Staff profile
Dr Milad Kazemi
Assistant Professor
| Affiliation |
|---|
| Assistant Professor in the Department of Computer Science |
Biography
Milad Kazemi is an Assistant Professor in the Department of Computer Science at Durham University and a member of the JusTN0W programme, where he contributes to research on a just transition to net zero. His research operates at the intersection of counterfactual inference, reinforcement learning, and uncertainty quantification. Specifically, his work focuses on assume-guarantee reinforcement learning, conformal prediction, causal reasoning, and safety monitoring for Large Language Models (LLMs) and multi-agent systems. Ultimately, he aims to develop AI that is verifiable, uncertainty-aware, and safe for deployment in high-stakes, cyber-physical settings.
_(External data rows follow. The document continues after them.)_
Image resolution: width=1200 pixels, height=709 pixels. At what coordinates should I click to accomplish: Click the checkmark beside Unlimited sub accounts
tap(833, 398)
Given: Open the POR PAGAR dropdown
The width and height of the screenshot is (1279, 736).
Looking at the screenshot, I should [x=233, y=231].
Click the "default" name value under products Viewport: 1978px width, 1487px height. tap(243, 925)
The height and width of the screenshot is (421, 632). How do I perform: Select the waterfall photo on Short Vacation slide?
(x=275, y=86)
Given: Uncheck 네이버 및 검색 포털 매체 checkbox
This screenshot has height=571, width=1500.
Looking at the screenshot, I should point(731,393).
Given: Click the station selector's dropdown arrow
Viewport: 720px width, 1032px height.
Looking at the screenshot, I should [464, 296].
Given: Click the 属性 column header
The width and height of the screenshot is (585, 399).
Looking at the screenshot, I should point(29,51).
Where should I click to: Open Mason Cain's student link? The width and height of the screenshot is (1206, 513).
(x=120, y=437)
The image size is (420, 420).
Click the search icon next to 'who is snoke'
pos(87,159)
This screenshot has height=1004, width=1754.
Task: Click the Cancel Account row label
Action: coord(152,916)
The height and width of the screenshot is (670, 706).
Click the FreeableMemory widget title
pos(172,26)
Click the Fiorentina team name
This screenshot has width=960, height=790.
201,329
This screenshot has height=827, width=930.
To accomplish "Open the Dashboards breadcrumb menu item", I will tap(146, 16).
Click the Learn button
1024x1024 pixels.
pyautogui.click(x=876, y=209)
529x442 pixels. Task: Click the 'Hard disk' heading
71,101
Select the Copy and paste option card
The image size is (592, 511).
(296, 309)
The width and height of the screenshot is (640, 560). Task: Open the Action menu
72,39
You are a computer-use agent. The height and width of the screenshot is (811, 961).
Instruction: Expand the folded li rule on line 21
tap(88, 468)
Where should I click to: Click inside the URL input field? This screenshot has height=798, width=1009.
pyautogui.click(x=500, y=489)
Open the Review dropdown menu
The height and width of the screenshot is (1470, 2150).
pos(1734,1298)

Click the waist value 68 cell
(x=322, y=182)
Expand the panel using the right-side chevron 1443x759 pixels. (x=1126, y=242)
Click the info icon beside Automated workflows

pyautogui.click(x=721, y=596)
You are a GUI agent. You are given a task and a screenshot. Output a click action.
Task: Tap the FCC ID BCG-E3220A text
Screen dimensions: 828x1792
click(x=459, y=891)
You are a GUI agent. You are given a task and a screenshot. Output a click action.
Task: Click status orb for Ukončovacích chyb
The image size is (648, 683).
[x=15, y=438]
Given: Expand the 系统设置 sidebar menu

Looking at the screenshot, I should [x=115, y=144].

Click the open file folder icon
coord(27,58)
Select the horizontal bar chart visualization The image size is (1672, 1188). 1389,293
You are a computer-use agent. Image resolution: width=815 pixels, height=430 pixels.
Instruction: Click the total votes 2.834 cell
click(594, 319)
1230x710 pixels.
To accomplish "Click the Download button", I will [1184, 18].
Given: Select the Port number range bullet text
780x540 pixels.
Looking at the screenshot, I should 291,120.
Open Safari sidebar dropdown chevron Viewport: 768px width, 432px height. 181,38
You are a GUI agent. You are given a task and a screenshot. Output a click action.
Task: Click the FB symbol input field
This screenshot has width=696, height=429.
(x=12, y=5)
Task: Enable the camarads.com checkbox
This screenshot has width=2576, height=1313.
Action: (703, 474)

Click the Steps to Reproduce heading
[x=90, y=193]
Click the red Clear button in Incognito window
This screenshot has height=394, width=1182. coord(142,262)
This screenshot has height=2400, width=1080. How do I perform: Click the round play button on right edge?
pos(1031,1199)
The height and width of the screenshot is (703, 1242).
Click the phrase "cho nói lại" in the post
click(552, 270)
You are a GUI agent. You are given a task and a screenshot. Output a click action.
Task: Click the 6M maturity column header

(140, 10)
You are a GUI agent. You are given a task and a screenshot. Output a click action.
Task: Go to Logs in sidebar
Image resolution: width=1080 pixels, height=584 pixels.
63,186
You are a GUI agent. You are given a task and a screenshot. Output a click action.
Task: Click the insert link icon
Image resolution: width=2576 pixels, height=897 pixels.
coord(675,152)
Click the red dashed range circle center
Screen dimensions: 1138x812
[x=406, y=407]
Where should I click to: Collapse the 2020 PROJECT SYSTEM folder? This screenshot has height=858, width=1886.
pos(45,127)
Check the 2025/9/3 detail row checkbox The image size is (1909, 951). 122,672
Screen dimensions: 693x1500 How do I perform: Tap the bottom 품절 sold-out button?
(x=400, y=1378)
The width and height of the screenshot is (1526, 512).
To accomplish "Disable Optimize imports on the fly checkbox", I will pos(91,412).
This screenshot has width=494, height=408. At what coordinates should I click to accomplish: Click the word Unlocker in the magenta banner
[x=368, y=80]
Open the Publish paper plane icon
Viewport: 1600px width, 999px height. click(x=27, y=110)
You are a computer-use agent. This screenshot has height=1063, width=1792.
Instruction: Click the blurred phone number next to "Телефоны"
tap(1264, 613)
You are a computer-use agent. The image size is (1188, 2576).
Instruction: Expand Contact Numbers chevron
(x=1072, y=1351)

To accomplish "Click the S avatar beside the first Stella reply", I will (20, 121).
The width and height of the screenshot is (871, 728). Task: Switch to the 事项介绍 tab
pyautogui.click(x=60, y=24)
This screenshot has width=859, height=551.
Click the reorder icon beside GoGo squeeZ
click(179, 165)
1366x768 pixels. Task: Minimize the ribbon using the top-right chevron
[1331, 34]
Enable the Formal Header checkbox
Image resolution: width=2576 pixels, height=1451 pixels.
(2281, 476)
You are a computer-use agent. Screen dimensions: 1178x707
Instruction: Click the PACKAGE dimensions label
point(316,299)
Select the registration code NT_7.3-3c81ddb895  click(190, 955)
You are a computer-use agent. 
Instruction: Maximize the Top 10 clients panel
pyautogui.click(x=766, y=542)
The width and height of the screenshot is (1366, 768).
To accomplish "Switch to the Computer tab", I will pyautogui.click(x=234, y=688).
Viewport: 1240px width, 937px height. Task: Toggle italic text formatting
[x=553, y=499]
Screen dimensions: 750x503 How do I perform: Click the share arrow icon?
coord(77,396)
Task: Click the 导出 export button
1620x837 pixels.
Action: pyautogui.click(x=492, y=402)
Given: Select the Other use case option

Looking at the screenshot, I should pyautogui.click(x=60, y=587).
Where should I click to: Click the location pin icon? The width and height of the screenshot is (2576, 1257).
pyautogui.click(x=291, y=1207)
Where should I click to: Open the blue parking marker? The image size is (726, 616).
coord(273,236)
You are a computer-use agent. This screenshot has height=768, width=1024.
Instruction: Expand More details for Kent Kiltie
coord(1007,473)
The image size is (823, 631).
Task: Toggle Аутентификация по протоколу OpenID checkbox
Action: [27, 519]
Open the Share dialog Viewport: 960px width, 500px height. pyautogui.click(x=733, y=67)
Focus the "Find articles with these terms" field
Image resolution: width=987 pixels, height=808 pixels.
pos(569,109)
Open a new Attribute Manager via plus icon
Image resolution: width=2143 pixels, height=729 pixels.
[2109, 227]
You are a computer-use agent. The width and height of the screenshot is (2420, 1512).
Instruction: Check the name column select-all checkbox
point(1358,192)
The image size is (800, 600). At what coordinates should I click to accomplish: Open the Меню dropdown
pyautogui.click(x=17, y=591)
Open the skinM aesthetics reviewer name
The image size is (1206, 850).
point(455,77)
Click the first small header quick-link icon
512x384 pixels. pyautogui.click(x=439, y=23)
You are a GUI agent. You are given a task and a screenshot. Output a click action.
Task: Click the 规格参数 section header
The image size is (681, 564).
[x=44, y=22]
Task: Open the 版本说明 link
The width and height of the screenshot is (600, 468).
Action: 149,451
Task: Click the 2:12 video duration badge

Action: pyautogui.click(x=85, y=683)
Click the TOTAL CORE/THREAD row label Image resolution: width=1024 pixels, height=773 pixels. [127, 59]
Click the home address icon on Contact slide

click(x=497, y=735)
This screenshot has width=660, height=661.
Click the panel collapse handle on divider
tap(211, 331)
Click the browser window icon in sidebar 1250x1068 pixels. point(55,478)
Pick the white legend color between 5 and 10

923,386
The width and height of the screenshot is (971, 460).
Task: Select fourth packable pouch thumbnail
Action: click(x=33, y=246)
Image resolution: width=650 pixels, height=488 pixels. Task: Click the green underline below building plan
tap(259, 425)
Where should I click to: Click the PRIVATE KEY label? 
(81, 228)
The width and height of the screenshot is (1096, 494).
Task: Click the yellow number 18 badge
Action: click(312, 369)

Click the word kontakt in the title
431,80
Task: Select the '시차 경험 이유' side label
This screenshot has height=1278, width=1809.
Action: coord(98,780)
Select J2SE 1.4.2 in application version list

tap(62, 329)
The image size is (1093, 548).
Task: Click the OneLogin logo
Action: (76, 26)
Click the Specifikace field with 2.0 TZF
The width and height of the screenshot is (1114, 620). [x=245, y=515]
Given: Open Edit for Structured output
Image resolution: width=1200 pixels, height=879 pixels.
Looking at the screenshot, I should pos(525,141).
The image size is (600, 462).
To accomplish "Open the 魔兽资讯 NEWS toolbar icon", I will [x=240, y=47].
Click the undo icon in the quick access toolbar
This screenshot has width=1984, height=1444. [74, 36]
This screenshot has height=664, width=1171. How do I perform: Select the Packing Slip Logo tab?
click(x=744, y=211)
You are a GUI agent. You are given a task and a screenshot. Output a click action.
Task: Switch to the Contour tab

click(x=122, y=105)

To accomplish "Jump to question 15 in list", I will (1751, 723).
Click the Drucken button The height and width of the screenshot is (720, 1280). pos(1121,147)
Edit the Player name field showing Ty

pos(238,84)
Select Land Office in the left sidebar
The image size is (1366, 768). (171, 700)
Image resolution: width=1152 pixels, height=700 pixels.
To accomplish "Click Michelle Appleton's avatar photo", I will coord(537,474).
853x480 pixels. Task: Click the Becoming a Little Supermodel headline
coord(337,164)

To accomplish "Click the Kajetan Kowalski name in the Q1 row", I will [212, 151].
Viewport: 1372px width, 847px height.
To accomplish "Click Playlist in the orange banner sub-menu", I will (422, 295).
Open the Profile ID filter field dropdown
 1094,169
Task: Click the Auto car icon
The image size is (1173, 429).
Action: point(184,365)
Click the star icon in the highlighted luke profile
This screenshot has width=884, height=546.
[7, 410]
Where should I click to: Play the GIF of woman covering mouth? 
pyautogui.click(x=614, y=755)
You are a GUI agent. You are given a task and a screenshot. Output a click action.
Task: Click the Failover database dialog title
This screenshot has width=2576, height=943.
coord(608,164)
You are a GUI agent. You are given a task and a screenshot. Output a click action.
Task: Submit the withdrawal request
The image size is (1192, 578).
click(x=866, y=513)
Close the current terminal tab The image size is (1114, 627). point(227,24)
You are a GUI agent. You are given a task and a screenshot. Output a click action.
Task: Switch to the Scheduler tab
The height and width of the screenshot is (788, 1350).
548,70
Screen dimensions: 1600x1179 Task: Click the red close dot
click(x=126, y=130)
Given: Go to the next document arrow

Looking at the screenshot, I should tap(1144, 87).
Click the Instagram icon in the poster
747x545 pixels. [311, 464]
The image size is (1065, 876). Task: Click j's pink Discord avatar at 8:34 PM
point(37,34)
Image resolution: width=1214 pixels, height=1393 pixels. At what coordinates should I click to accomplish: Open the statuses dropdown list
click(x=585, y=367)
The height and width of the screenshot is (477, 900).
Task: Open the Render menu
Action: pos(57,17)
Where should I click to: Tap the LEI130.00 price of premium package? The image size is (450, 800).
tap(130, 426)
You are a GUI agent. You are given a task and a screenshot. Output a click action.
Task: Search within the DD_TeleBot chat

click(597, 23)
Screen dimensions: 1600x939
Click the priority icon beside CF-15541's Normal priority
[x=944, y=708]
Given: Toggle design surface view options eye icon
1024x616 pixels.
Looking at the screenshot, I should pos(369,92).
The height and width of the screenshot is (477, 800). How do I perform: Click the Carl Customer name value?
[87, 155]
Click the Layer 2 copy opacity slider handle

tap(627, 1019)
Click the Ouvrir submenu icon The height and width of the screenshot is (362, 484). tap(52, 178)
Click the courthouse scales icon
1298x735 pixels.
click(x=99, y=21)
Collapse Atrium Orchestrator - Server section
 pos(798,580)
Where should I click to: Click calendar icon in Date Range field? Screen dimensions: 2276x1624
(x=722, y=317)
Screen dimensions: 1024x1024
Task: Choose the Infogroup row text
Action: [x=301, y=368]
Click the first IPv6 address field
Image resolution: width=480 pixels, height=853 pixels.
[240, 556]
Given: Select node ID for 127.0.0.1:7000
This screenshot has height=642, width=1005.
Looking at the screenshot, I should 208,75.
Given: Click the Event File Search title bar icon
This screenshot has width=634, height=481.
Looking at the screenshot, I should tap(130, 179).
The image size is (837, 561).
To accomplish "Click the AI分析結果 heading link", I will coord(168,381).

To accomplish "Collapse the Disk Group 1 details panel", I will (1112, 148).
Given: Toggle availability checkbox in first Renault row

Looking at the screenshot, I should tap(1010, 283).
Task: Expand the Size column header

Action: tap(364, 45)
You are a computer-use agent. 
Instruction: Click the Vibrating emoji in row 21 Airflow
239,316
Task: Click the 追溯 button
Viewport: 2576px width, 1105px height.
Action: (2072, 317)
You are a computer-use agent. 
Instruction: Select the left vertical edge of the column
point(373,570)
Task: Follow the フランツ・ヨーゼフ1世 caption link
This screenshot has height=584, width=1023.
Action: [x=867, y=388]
Prior to joining Durham University, Milad was a postdoctoral research fellow at King’s College London. He holds a PhD in Computer Science from Newcastle University, where his doctoral research focused on data-driven control synthesis for cyber-physical systems. His work is regularly published in leading venues, including AAAI, NeurIPS, JAIR, AAMAS, and USENIX.
Research interests
- Formal Methods for Reinforcement Learning: Verification, synthesis, and symbolic reasoning to provide rigorous safety and performance guarantees for reinforcement learning systems.
- Trustworthy Reasoning with LLMs: Developing formal, symbolic, and neuro-symbolic methods to generate explanations, safety guardrails, and mathematically rigorous guarantees for large language models.
- Uncertainty Quantification: Leveraging distribution-free frameworks such as conformal prediction and "learn then test" to provide reliable, finite-sample probabilistic guarantees in machine learning.
- Counterfactual and Causal Inference: Applying algorithmic causal reasoning and counterfactual analysis to enhance the transparency, interpretability, and robust decision-making of autonomous systems.